You are just so much better in every aspect… and I don’t mean to compare, but how can I ~not~? 
The way you open the car door for me and kiss me on the lips before closing it for me, once I’m seated in. 
The way you remind me every day to drive home safe after work. 
The way you caress and cuddle me, and make sure I’m deeply satisfied sexually. 
-you seem to put my pleasure before yours- 
The way you show up for my mom and sister, like taking my mom for dinner on Mother’s Day and getting my sister a birthday gift (it’s the little things.) 

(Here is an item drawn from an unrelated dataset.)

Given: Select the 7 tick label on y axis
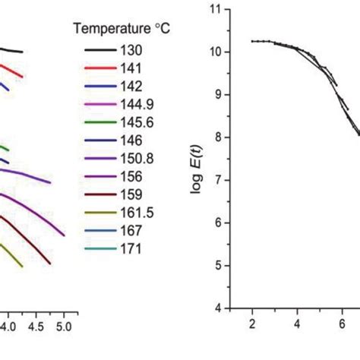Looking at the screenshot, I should coord(222,181).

The way you touch my face while laying there. 
The way you do your best to make sure my car is okay – you even learned new things to fix some issues. 
The way you let me have my way. 
The way you’ve never purposely commented bad on my looks, the way others have done. 
Oh how much I adore you. 
——
03/31/2022: what kind of twenty-five-year-old scribbles her boyfriend’s name on her notebook as if she was a thirteen-year-old?  

——
Far from being rich but I feel like I won the lottery with you. 
——
06/22/2022: hard day. Feeling like I suffer for two people: my boyfriend and me. 
——
I forgot who I was before I met you, and I don’t want to know who I will be after you. 
——
My hair feels purposeless unless you’re breathing into it.